→ Exercise instructions: Rewrite every entry below as a numbered list, dropping any blank lines.

---+---

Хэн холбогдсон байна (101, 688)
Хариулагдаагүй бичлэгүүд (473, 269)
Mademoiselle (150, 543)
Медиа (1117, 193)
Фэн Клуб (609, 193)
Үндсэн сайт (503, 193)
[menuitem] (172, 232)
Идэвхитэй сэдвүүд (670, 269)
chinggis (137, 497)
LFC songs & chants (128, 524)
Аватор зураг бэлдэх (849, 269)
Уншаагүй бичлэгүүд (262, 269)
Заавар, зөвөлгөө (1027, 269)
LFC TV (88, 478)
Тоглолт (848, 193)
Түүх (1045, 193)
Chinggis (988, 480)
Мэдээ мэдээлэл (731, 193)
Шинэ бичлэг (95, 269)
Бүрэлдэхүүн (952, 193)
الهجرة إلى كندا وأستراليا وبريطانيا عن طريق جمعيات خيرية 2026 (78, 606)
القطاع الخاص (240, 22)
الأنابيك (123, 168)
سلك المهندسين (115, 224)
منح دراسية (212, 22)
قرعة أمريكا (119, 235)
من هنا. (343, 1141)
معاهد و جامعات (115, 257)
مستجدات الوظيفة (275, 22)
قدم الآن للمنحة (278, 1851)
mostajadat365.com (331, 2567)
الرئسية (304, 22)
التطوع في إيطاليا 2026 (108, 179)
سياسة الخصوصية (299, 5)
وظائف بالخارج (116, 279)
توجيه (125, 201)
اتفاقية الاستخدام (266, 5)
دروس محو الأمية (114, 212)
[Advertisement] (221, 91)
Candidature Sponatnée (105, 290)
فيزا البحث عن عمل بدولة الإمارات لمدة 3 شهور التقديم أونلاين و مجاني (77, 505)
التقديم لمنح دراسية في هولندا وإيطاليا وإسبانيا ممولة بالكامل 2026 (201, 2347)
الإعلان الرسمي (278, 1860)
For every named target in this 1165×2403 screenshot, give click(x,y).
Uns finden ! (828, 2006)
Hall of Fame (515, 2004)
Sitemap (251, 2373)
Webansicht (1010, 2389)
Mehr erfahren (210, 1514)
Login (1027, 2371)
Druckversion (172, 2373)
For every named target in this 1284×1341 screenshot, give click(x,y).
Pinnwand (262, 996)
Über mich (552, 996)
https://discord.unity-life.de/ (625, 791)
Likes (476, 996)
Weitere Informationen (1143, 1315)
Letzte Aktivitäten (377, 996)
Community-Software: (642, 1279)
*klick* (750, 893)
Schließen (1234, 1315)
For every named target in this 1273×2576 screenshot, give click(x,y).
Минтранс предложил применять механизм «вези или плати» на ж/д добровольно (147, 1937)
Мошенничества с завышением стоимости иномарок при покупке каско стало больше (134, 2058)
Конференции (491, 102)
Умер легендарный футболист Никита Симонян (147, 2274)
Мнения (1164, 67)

---+---

→ Reply to the task:
1. Хэн холбогдсон байна (101, 688)
2. Хариулагдаагүй бичлэгүүд (473, 269)
3. Mademoiselle (150, 543)
4. Медиа (1117, 193)
5. Фэн Клуб (609, 193)
6. Үндсэн сайт (503, 193)
7. [menuitem] (172, 232)
8. Идэвхитэй сэдвүүд (670, 269)
9. chinggis (137, 497)
10. LFC songs & chants (128, 524)
11. Аватор зураг бэлдэх (849, 269)
12. Уншаагүй бичлэгүүд (262, 269)
13. Заавар, зөвөлгөө (1027, 269)
14. LFC TV (88, 478)
15. Тоглолт (848, 193)
16. Түүх (1045, 193)
17. Chinggis (988, 480)
18. Мэдээ мэдээлэл (731, 193)
19. Шинэ бичлэг (95, 269)
20. Бүрэлдэхүүн (952, 193)
21. الهجرة إلى كندا وأستراليا وبريطانيا عن طريق جمعيات خيرية 2026 (78, 606)
22. القطاع الخاص (240, 22)
23. الأنابيك (123, 168)
24. سلك المهندسين (115, 224)
25. منح دراسية (212, 22)
26. قرعة أمريكا (119, 235)
27. من هنا. (343, 1141)
28. معاهد و جامعات (115, 257)
29. مستجدات الوظيفة (275, 22)
30. قدم الآن للمنحة (278, 1851)
31. mostajadat365.com (331, 2567)
32. الرئسية (304, 22)
33. التطوع في إيطاليا 2026 (108, 179)
34. سياسة الخصوصية (299, 5)
35. وظائف بالخارج (116, 279)
36. توجيه (125, 201)
37. اتفاقية الاستخدام (266, 5)
38. دروس محو الأمية (114, 212)
39. [Advertisement] (221, 91)
40. Candidature Sponatnée (105, 290)
41. فيزا البحث عن عمل بدولة الإمارات لمدة 3 شهور التقديم أونلاين و مجاني (77, 505)
42. التقديم لمنح دراسية في هولندا وإيطاليا وإسبانيا ممولة بالكامل 2026 (201, 2347)
43. الإعلان الرسمي (278, 1860)
44. For every named target in this 1165×2403 screenshot, give click(x,y).
45. Uns finden ! (828, 2006)
46. Hall of Fame (515, 2004)
47. Sitemap (251, 2373)
48. Webansicht (1010, 2389)
49. Mehr erfahren (210, 1514)
50. Login (1027, 2371)
51. Druckversion (172, 2373)
52. For every named target in this 1284×1341 screenshot, give click(x,y).
53. Pinnwand (262, 996)
54. Über mich (552, 996)
55. https://discord.unity-life.de/ (625, 791)
56. Likes (476, 996)
57. Weitere Informationen (1143, 1315)
58. Letzte Aktivitäten (377, 996)
59. Community-Software: (642, 1279)
60. *klick* (750, 893)
61. Schließen (1234, 1315)
62. For every named target in this 1273×2576 screenshot, give click(x,y).
63. Минтранс предложил применять механизм «вези или плати» на ж/д добровольно (147, 1937)
64. Мошенничества с завышением стоимости иномарок при покупке каско стало больше (134, 2058)
65. Конференции (491, 102)
66. Умер легендарный футболист Никита Симонян (147, 2274)
67. Мнения (1164, 67)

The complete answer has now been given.